Les citoyens pris en otage et la dignité humaine menacée
Et voilà comment, quinze ans plus tard, on se retrouve dans cette situation. On ne peut pas jeter toute la faute sur la Grèce: tout le monde savaient et a fermé les yeux. L’erreur récente, est d’avoir constaté une troïka incluant le FMI. Erreur politique d’abord car cela donne à penser que les Européens ne peuvent pas régler leurs problèmes ensemble. Erreur stratégique ensuite car on connaît les critères intransigeants du FMI à l’égard des pays endettés. On a vu ce que cela a induit en Afrique notamment. Récemment, l’ancien ministre des Finances belge et ancien président de la Banque européenne d’Investissement (BEI) jugeait, dans une interview à La Libre, que «le FMI a des exigences déraisonnables» et le 1er juillet, sur les antennes de la RTBF radio, il déclarait: «Les créanciers devraient faire un geste.»
A la veille du référendum, le blocage est complet. Les Grecs se réveilleront-ils soulagés ou «groggy» de celui-ci? Réponse, lundi matin.

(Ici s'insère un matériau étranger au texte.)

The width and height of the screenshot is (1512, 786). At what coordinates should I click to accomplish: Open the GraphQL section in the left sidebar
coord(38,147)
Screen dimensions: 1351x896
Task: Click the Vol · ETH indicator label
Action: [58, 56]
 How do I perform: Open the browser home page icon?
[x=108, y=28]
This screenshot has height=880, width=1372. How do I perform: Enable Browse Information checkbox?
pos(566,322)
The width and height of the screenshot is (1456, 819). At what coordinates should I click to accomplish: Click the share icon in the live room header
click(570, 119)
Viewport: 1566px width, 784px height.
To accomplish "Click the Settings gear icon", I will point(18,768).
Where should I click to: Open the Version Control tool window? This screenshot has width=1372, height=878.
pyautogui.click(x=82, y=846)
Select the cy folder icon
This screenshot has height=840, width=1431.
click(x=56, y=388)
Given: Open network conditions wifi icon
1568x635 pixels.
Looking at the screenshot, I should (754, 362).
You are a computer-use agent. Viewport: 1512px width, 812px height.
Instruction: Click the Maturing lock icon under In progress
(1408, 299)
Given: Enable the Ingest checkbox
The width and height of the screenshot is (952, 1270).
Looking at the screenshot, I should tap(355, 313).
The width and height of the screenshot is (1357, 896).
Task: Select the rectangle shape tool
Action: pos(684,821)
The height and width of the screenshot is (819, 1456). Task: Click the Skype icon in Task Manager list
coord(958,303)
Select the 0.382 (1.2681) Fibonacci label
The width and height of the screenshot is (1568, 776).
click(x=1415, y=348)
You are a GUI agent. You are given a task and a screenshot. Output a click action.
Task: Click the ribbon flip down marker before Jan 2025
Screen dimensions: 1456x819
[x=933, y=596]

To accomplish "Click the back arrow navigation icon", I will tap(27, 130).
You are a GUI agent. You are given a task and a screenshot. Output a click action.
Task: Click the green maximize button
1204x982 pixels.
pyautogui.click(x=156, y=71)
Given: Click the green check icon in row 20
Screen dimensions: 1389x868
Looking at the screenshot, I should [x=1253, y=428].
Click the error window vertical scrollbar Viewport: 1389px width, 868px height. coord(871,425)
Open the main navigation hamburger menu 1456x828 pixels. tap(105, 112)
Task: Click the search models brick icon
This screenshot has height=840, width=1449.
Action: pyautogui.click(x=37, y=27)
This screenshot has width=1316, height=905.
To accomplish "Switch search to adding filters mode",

Mais, il faut attirer l’attention sur plusieurs choses. La dette grecque n’est pas plus importante que celle de la Belgique, sauf que sa richesse intérieure (le PI ne lui permet pas de rembourser, ce qui n’est pas le cas de notre royaume. Par ailleurs, la situation sociale devient précaire et nombreux sont les Grecs qui glissent dangereusement vers la pauvreté. C’est inacceptable et les hommes politiques de bonne volonté doivent y mettre un terme. Mercredi, le pape François a fait part de sa préoccupation concernant la situation économique et sociale du pays. Il a dit être proche des Grecs et avoir une pensée particulière «pour tant de familles durement éprouvées par une crise humaine et sociale, si complexe et difficile.» Et d’ajouter: «La dignité de la personne humaine doit rester au centre de tout débat politique et technique, comme dans la prise de décisions responsables.» Enfin, si la Grèce quitte la zone euro, voir l’Union, il ne faut pas se cacher que les conséquences seront importantes pour les autres pays, notamment l’Allemagne et la Belgique, mais aussi pour la BCE. De là à imaginer qu’on trouvera une solution, c’est presque certain. Le tout est de savoir à quel prix et dans quel délai. Il y va du sort de millions de personnes qui ne peuvent être prises en otages et qui chaque jour voient leur dignité s’effriter!